» **TEXT SEGMENT**
Genetic Clotting Disorders
Some people inherit gene variants that make their blood clot more aggressively than normal. The two most common are Factor V Leiden and a prothrombin gene mutation, both of which occur frequently in people diagnosed with venous blood clots. Factor V Leiden is particularly common in people of European descent, carried by roughly 5% of that population.
Having one copy of either mutation modestly raises your lifetime DVT risk. Having two copies, or carrying both mutations together, raises it much more. These genetic traits often go undetected until a clot happens, especially when a younger person develops DVT without an obvious trigger like surgery or immobility. If you’ve had an unexplained clot or have close family members who developed clots before age 50, genetic testing can identify whether an inherited condition is a factor.
Cancer and Chronic Illness
Active cancer is one of the strongest independent risk factors for DVT. Tumors release substances that activate clotting pathways, and many cancer treatments, including chemotherapy and surgery, compound the risk further. In clinical scoring systems used to assess DVT likelihood, a current cancer diagnosis adds significant weight to the evaluation.

» **RECORD EXCERPTS**
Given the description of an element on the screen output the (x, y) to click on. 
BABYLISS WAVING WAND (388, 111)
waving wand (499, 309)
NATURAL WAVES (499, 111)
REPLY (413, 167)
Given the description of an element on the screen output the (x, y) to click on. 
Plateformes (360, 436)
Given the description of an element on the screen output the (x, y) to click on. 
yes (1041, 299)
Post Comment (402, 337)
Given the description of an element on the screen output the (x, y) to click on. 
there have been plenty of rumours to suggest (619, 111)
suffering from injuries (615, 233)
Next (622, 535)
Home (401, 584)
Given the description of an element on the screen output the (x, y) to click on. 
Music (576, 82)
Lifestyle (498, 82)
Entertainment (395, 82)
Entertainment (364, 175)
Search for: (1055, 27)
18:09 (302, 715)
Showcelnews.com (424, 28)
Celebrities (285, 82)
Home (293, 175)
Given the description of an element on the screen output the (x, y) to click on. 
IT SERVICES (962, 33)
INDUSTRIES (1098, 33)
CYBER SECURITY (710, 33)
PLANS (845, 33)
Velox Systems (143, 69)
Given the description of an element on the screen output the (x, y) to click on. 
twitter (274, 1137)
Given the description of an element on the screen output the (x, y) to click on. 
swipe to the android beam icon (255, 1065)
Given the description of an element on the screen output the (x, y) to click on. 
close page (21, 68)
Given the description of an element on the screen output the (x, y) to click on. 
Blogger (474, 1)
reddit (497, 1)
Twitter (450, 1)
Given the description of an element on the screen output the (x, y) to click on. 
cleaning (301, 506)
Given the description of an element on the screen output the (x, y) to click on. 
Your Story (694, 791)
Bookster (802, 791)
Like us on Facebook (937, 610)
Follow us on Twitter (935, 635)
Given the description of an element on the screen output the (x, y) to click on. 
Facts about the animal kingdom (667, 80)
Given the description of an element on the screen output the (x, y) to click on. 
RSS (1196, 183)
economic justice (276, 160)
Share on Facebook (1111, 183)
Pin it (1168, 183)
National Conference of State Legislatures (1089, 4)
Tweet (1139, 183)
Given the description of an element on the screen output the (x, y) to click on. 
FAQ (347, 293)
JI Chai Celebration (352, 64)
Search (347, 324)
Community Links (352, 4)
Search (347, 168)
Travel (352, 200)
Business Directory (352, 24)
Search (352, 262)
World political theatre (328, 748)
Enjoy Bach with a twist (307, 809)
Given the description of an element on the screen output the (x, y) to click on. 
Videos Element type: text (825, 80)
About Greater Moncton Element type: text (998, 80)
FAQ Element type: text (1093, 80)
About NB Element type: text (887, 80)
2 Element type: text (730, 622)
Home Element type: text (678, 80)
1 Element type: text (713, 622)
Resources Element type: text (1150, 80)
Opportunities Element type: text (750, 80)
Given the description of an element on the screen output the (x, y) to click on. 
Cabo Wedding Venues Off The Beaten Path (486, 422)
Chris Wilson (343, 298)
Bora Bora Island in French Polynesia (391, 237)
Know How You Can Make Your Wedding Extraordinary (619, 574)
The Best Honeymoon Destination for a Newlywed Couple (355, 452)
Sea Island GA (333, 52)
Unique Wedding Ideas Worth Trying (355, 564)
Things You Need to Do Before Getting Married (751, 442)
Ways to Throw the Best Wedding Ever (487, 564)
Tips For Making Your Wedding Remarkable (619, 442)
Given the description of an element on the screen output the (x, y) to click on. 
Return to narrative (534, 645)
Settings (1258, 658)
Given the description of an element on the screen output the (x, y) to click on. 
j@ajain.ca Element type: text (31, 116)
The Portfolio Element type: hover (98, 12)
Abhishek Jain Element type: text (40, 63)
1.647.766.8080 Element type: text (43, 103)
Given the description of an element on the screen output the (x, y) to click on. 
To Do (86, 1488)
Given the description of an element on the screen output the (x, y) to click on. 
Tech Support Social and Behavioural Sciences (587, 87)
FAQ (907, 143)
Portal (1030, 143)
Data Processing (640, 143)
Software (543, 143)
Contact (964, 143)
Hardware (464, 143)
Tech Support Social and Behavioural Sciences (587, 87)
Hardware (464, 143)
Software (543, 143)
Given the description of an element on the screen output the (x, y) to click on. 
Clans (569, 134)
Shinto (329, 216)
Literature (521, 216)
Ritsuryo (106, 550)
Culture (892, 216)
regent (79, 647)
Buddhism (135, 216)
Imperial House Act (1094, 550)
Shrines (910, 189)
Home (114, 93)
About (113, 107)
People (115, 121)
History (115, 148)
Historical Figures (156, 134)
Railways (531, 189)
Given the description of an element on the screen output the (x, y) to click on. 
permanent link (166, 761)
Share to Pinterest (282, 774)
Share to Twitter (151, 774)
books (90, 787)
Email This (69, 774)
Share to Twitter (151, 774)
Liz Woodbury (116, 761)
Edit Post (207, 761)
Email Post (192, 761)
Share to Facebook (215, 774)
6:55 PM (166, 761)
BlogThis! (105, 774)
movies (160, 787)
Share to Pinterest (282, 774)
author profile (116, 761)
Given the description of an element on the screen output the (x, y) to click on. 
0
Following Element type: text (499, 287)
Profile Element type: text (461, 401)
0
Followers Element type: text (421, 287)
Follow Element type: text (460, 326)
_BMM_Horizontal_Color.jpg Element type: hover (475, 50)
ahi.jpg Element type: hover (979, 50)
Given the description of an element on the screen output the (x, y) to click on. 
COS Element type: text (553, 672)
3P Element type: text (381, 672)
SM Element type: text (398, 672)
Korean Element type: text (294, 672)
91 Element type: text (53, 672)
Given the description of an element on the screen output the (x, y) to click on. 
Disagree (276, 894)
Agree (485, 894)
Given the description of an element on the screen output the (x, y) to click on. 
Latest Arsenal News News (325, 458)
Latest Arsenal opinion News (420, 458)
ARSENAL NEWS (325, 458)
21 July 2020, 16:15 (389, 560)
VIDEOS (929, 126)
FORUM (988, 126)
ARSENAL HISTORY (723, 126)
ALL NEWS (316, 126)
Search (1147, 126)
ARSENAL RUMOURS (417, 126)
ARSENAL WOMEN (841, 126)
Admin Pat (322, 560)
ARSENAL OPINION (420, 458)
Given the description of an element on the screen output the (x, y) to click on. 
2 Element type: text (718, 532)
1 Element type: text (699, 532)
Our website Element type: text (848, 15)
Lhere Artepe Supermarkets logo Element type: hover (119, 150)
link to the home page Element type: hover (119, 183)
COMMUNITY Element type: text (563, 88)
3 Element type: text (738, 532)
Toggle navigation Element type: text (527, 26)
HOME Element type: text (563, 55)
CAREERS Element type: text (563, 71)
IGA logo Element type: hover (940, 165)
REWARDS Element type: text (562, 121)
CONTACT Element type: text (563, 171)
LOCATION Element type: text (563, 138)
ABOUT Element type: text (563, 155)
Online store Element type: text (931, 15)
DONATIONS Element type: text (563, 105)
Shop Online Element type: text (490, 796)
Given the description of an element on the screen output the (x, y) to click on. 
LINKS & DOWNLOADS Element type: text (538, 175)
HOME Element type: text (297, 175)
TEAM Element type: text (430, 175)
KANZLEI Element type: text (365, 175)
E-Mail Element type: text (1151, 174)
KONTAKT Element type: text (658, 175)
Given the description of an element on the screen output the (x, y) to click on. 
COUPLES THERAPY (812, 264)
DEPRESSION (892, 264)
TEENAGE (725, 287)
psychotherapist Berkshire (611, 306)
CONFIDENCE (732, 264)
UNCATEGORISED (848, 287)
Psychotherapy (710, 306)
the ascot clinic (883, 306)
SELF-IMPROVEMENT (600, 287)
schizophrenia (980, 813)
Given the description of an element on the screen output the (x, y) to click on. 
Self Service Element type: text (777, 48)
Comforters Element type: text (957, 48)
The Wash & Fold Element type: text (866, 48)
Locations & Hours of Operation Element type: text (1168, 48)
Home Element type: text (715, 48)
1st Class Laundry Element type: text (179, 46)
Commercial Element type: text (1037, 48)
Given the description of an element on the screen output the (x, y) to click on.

» **ACTION ITEM A**
From the text on DVT risk factors, list each genetic circumstance it says raises DVT risk.
» **ACTION ITEM B**
Answer these questions from the text on DVT risk factors:
(i) Roughly what share of people of European descent carry Factor V Leiden?
(ii) Before what age must close family members have developed clots for genetic testing to be suggested?
(iii) Which cancer treatments are named as compounding the risk?
» **ACTION ITEM C**
Extend the text on DVT risk factors past its last sentence.

» **EXERCISE RESPONSE A**
- Having one copy of either mutation (Factor V Leiden or the prothrombin gene mutation)
- Having two copies
- Carrying both mutations together

» **EXERCISE RESPONSE B**
(i) Roughly 5%.
(ii) Age 50.
(iii) Chemotherapy and surgery.

» **EXERCISE RESPONSE C**
Other chronic conditions also contribute. Heart failure slows blood return from the legs. Inflammatory bowel disease and autoimmune conditions create ongoing inflammation that promotes clotting. Obesity increases pressure in the veins of the pelvis and legs, slowing blood flow, while also raising levels of clotting factors in the blood. Severe infections and kidney disease can similarly shift the clotting balance.
Recognizing the Warning Signs
About half of all DVTs produce noticeable symptoms, while the rest are initially silent. When symptoms do appear, they typically affect one leg and include swelling (sometimes with the calf measuring more than 3 centimeters larger than the other side), pain or cramping that often starts in the calf, skin that looks red or purple depending on your natural skin tone, and a feeling of warmth over the affected area. The leg may also develop visible surface veins that weren’t there before, and pressing on the skin may leave a temporary dent, known as pitting edema.
These symptoms overlap with muscle strains and other common leg problems, which is why doctors use a structured scoring system that weighs your symptoms against your risk factors to determine how likely a clot is before ordering imaging.
Why Leg Clots Are Dangerous
The primary danger of a DVT is that part of the clot can break loose and travel through the bloodstream to the lungs, causing a pulmonary embolism (PE). Research from the American Heart Association found that when calf vein clots extend upward into larger leg veins, the risk of a detectable PE reaches 40% to 50%. Sudden death is the first symptom in about 25% of people who experience a pulmonary embolism, which is why DVT is treated urgently even when leg symptoms seem mild.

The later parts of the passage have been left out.